Accordingly, determining whether the reuse check passes for the at
least one OBSS frame may include determining a received signal
strength indicator (RSSI), and/or determining an estimated
interference to one or more neighboring nodes by a reusing node,
and comparing them with the predetermined level. In some cases, a
reuse check may pass when an RSSI is below a predetermined CCA
level. In other cases, a reuse check may pass when an estimated
interference is below a predetermined interference level.
Oppositely, a reuse check may not pass when an RSSI is above a
predetermined CCA level, or when an estimated interference is above
a predetermined interference level.
[0032] FIG. 5 illustrates details of a TXOP 500 in accordance with
one aspect of the present disclosure. The same as TXOP 300 in FIG.
3, TXOP 500 also includes one or more OBSS frames 305-a, 305-b,
305-c . . . . In some aspects of the present disclosure, the
duration of TXOP 500 may be determined based on a network
allocation vector (NAV). The NAV may be obtained by a reusing node
from the received SR information. In TXOP 500, reusing procedures
as provided in FIG. 4 are implemented. As a result, the entire
duration of TXOP 510 after a reuse check is completed at T.sub.1
515 may be reused by a reusing node. Such duration 510 may include
one or more OBSS frames after the "checked" OBSS frame, such as
frame 305-c, and any remaining time of the OBSS frame after the
completion of reuse check, such as remaining time of frame 305-b
after T.sub.1 515. The reuse check may include one or more reuse
checks for one or more OBSS frames in TXOP 500. Accordingly, a
reusing node may have longer continuous reuse time.
[0033] The reusing methods and concepts as provided above and FIGS.
4 and 5 may be applicable to different types of communication
structure, such as single user communications, or multiple users
communications. Single user communications may involve two
different nodes that exchange transmissions in OBSS frames, such as
a soliciting node, which is also referred to as a transmitter, and
a responding node, which is also referred to as a receiver.
Multiple user communications may involve more nodes that exchange
transmissions in OBSS frames, such as multiple soliciting nodes and
multiple responding nodes, a soliciting node and multiple
responding nodes, or multiple soliciting nodes and a responding
node. A reusing node may detect and measure signals simultaneously
transmitted from multiple nodes. The reusing methods and concepts
as provided above and FIGS. 4 and 5 may be also applicable to
different types of transmission modes. Exemplary transmission modes
and corresponding reusing methods are illustrated below with FIGS.
6-9.
[0034] FIG. 6 illustrates details of a TXOP 600 in accordance with
one aspect of the present disclosure. TXOP 600 may include one or
more OBSS frames. In TXOP 600, a node may transmit a frame 615, and
another node may transmit a frame 620. The nodes may be APs 105, or
STAs 115 as provided in FIGS. 1 and 2, or any other network devices
capable of transmitting and receiving signals, information, or
data.
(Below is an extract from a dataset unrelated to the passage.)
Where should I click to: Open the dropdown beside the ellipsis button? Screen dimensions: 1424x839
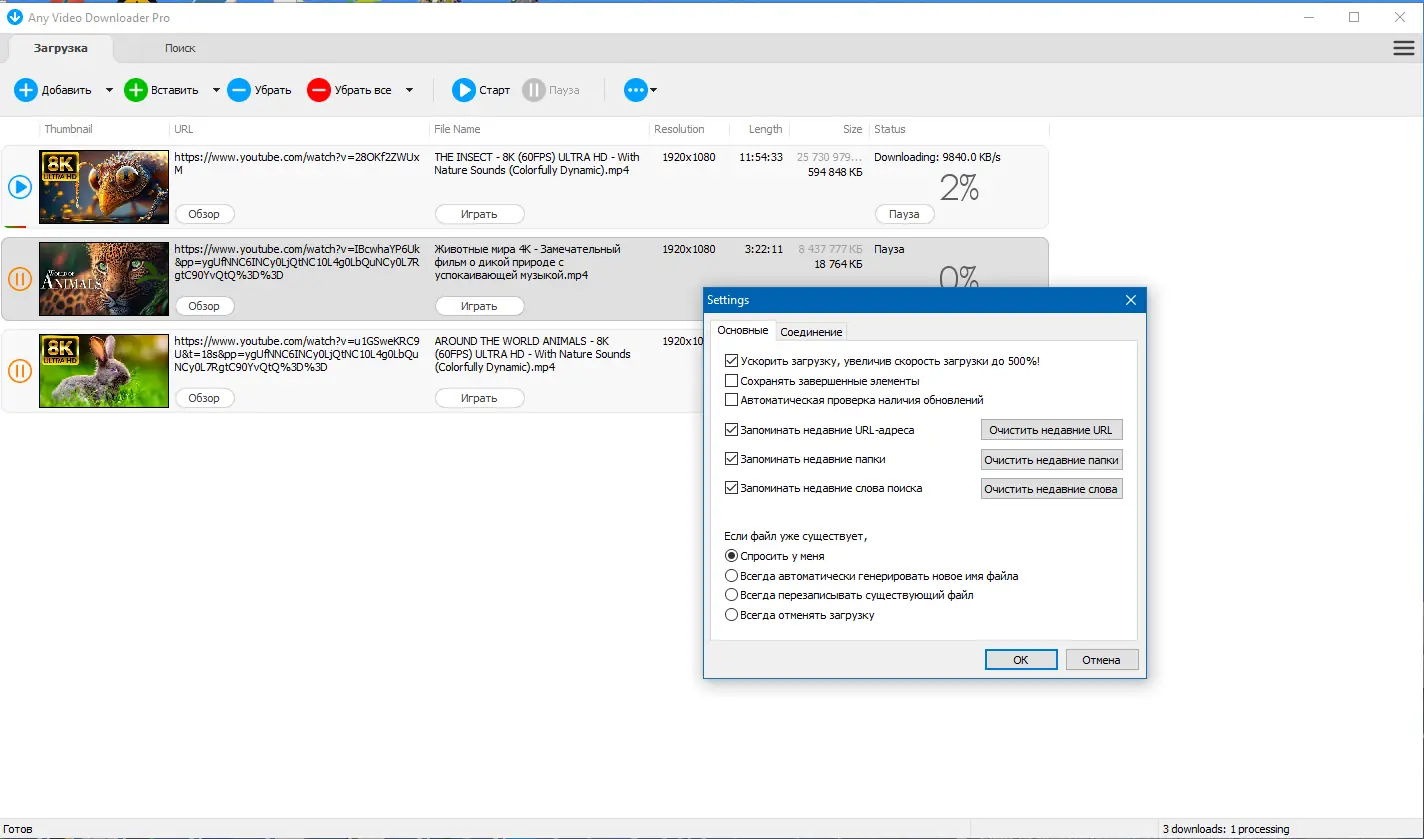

In Mode 1, frame 615 may be an enhanced request to send
(e-RTS) frame, and frame 620 may be an enhanced clear to send
(e-CTS) frame. Compared with legacy RTS/CTS, e-RTS/e-CTS carries
spatial reuse (SR) information to guide reusing node for reuse
decision. In an e-RTS frame, a soliciting node may transmit SR
information at the transmitter side. In e-CTS frame, a responding
node may transmit SR information at receiver side. In order to
determine whether to transmit in TXOP 600, a reusing node for Mode
1 may obtain SR information from both nodes on frame 615 and frame
620, and perform a reuse check for both frame 615 and frame 620. A
reusing node may reuse a duration 610 in response to the
determining the reuse check passes for both frame 615 and frame
620. Duration 610 may start from T.sub.1 630, at which a reuse
check is determined to pass, and end at the end of TXOP 600.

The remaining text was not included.